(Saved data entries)
::::
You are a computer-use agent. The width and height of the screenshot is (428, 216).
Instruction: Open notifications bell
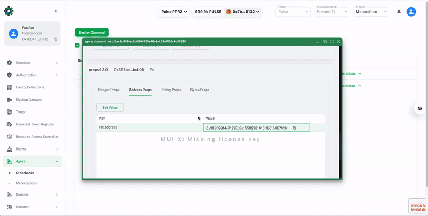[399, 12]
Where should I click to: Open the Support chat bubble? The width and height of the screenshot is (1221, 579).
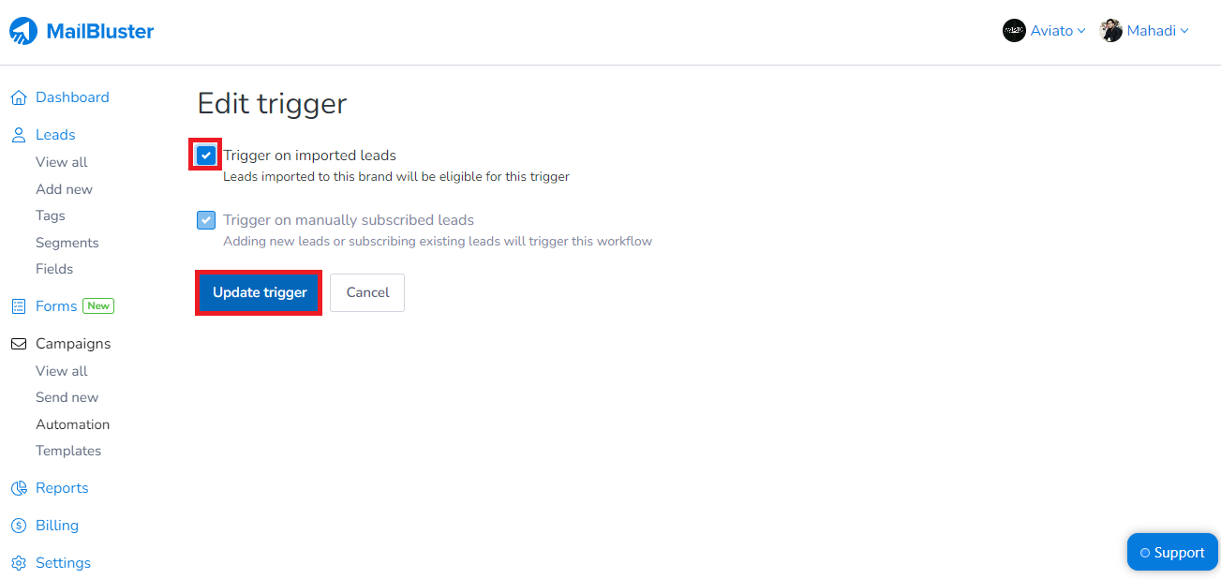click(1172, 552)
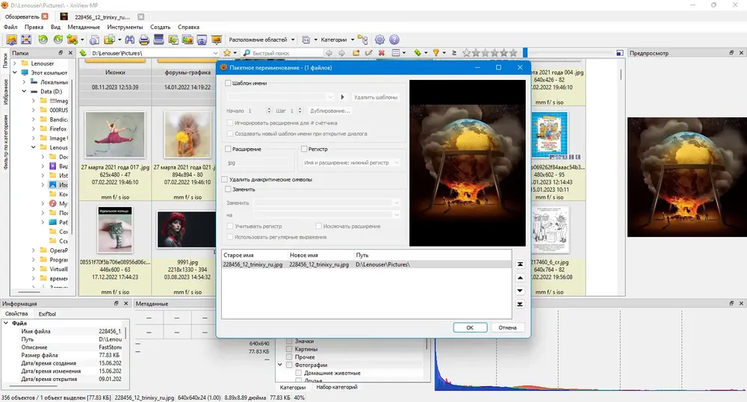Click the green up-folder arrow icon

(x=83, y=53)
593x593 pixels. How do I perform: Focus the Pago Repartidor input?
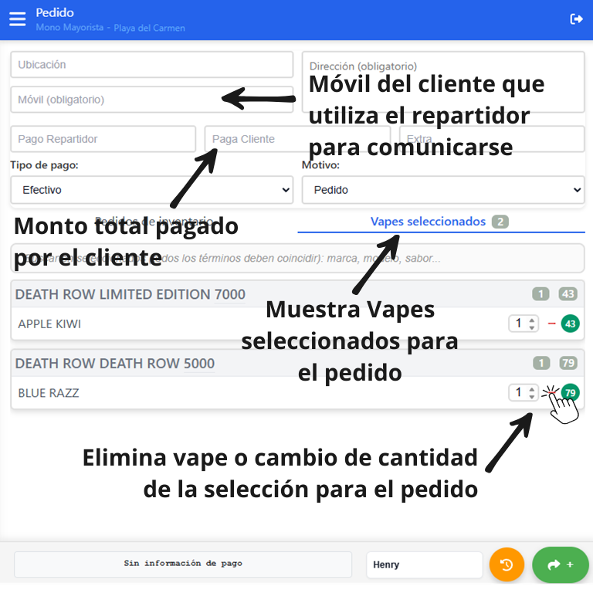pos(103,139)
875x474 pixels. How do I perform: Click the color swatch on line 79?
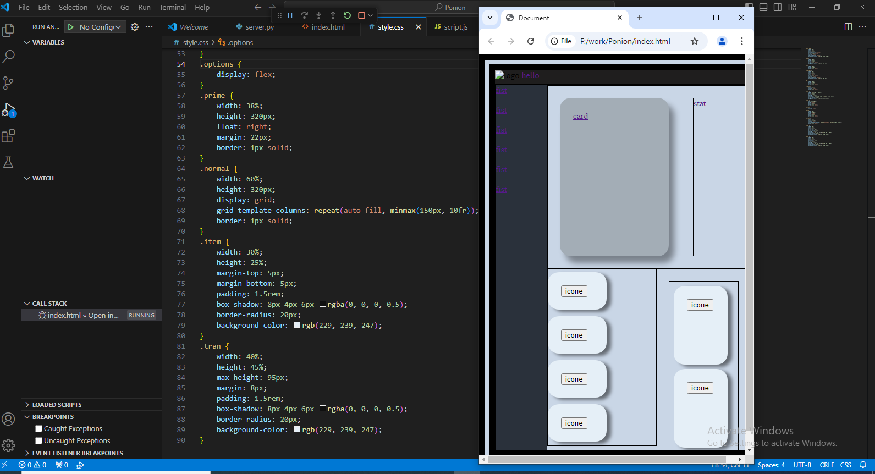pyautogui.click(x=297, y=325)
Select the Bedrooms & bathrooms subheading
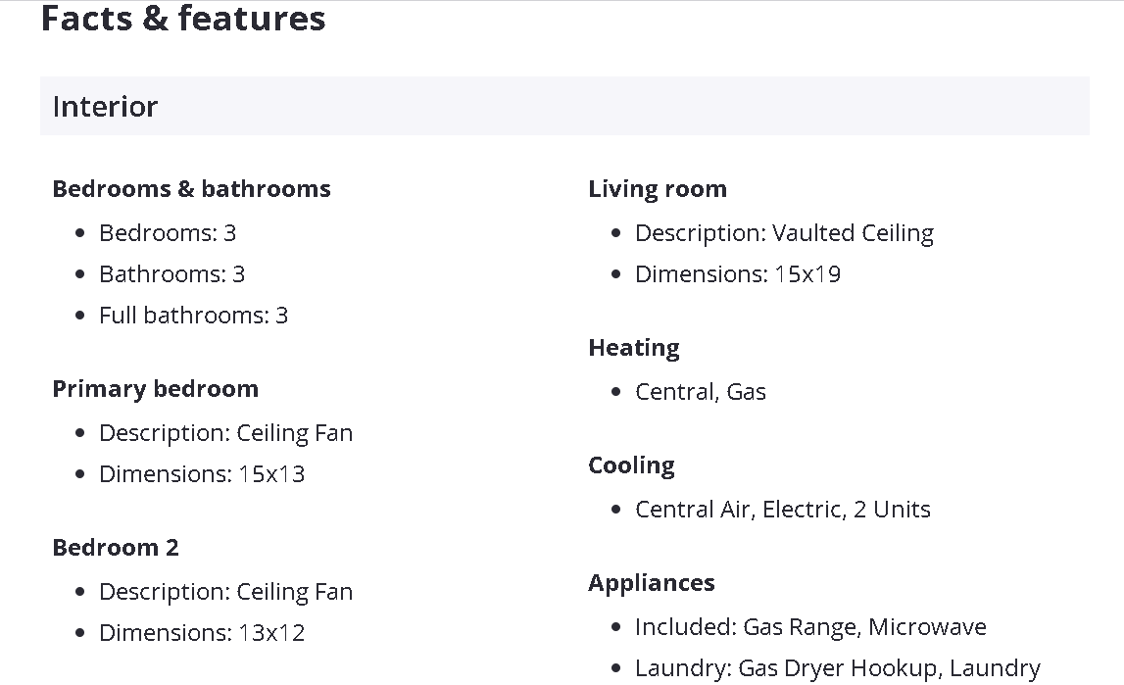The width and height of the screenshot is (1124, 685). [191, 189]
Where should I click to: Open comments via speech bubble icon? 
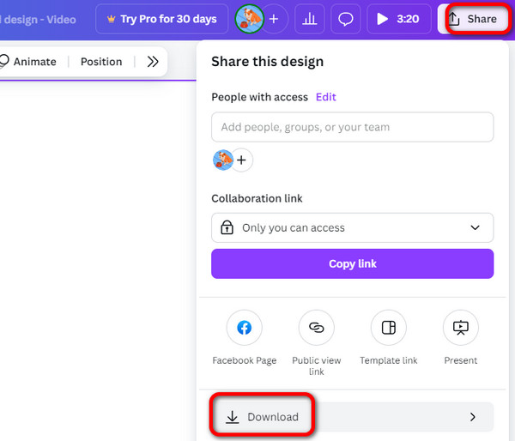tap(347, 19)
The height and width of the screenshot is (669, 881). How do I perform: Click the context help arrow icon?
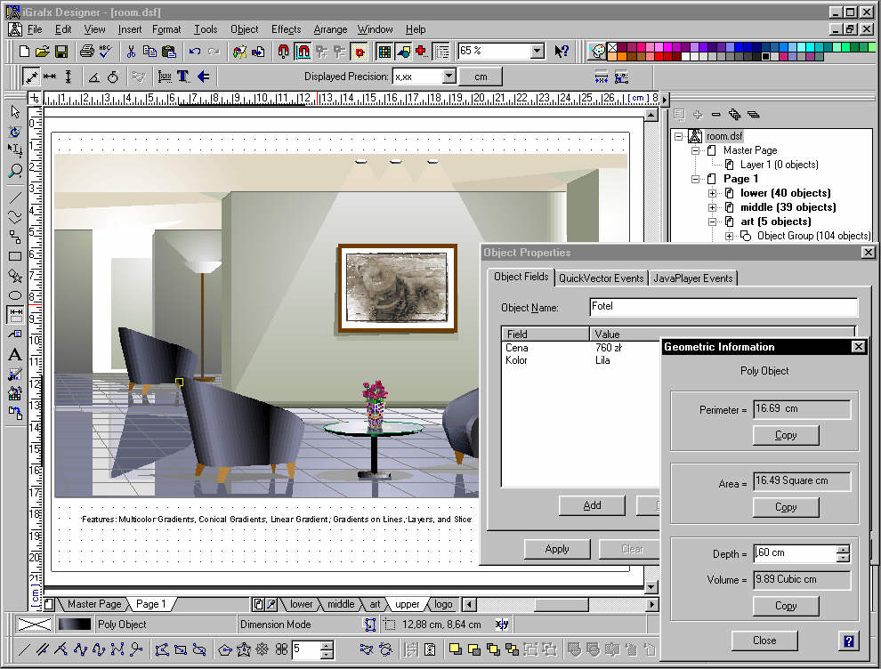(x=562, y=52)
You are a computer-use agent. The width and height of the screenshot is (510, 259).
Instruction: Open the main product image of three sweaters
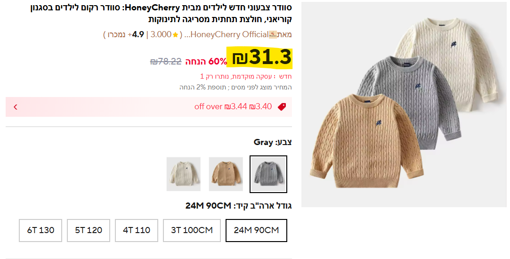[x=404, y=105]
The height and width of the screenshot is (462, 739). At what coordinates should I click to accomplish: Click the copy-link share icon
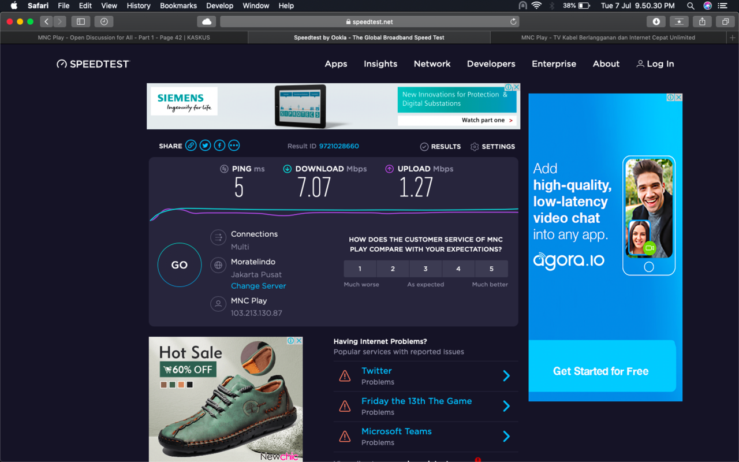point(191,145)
::::
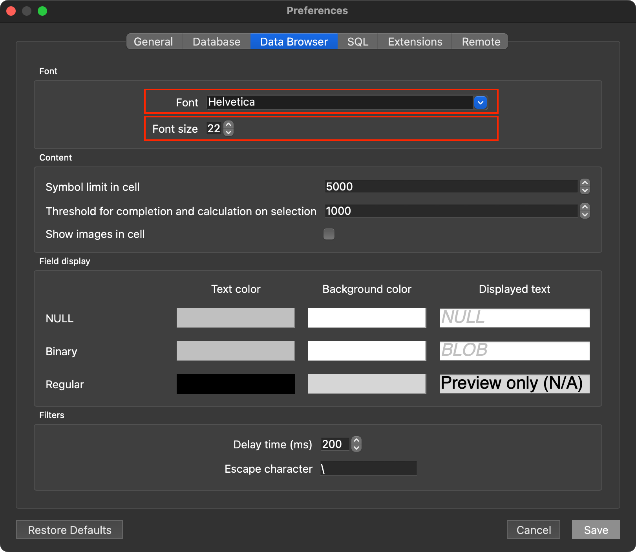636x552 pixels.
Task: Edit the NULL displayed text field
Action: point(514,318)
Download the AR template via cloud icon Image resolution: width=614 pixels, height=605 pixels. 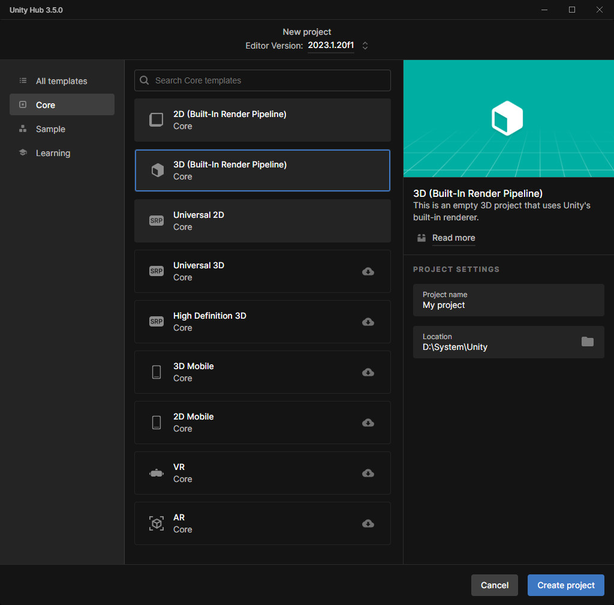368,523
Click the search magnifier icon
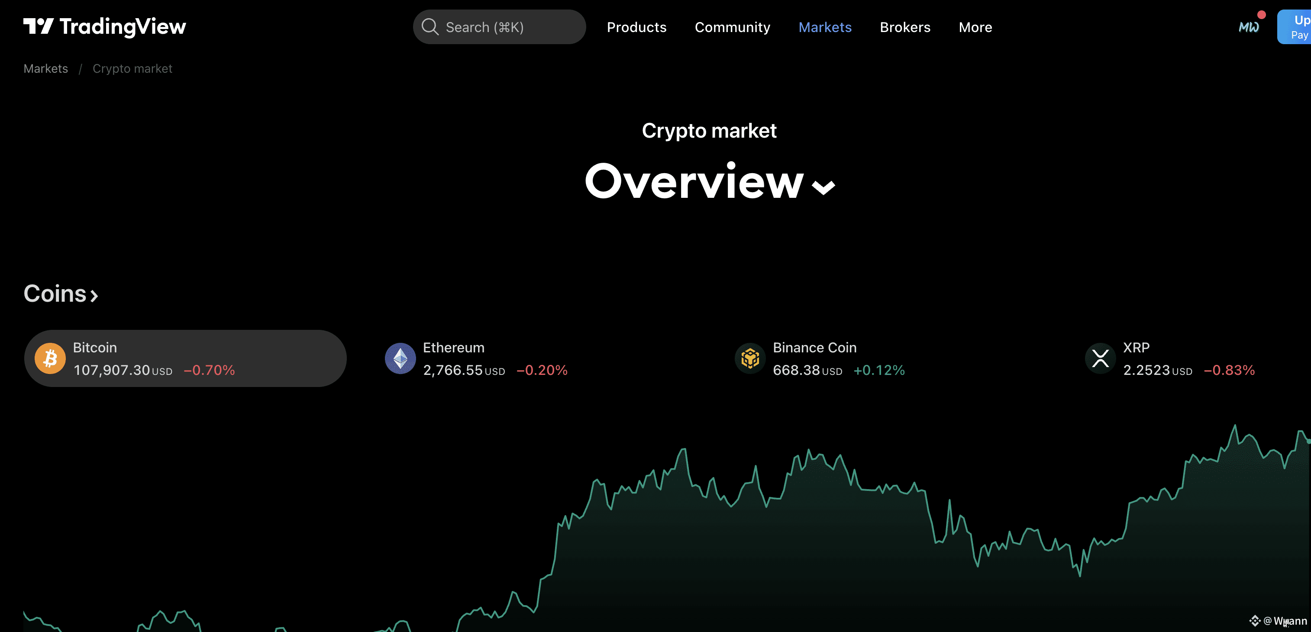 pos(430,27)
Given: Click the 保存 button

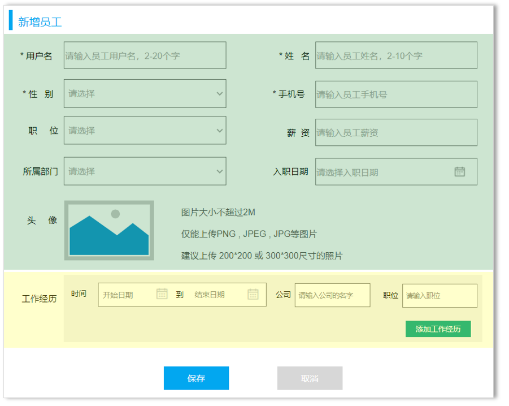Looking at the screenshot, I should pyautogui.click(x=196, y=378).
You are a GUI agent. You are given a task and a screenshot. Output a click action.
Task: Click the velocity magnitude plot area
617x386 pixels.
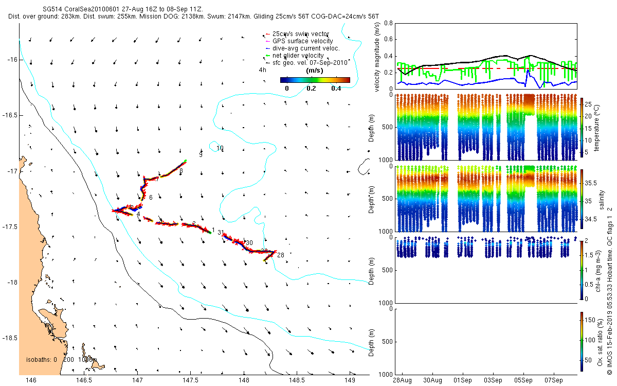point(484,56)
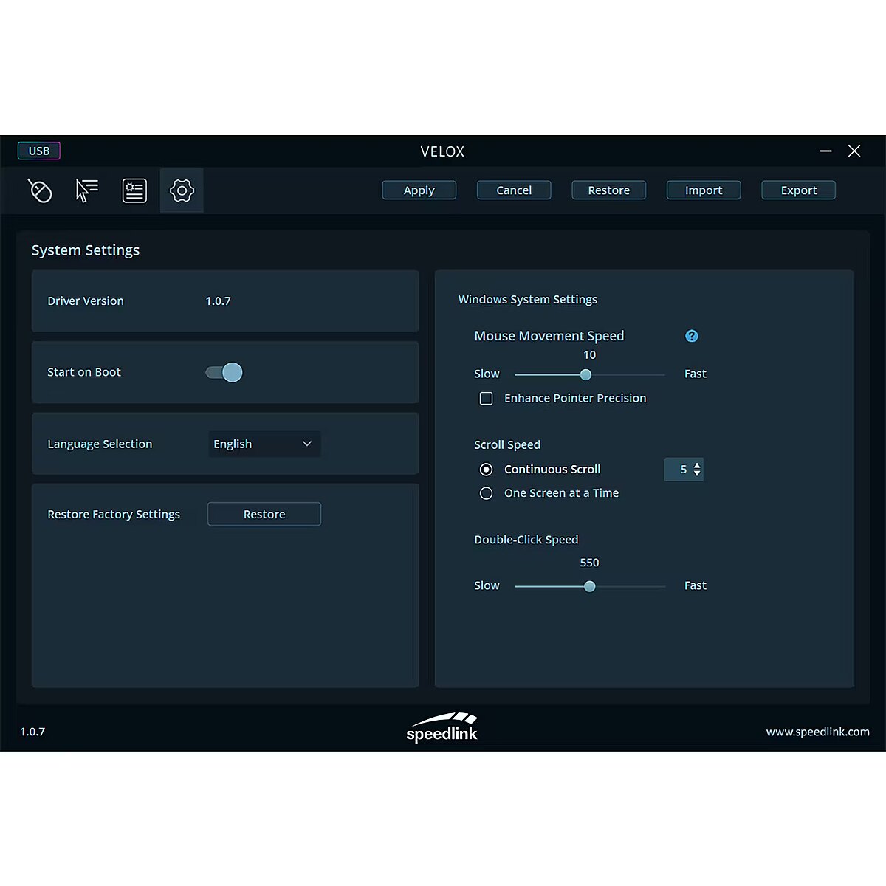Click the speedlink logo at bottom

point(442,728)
::::
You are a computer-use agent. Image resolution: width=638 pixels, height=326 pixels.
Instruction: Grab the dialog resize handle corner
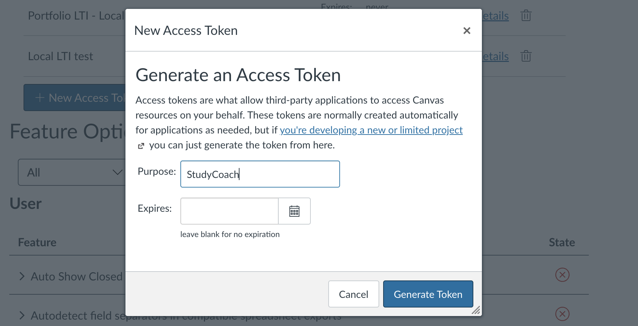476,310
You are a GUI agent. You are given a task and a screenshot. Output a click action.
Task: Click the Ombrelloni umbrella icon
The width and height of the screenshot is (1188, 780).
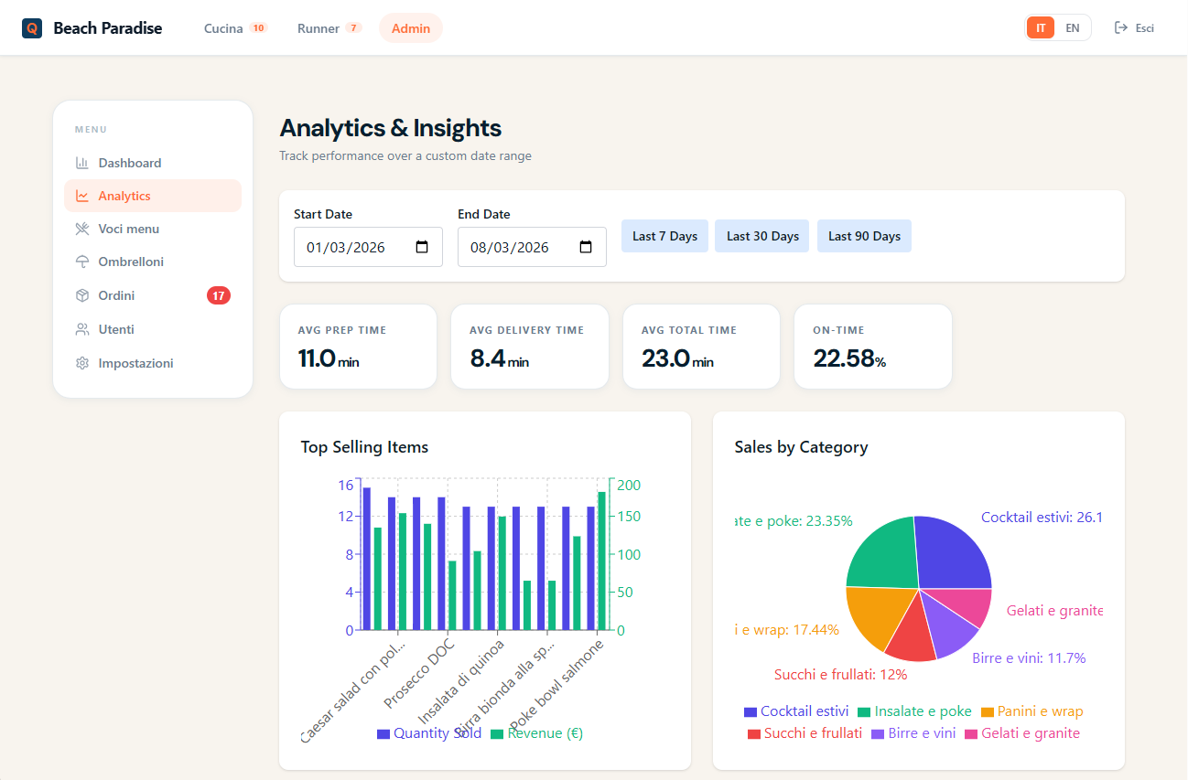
::::
Required action -
Your reply is to repeat, unchanged, the lines above running from the one with "Task: Click the Ombrelloni umbrella icon" up to and including the one with "The width and height of the screenshot is (1188, 780).".

Completed task -
Task: Click the Ombrelloni umbrella icon
The width and height of the screenshot is (1188, 780).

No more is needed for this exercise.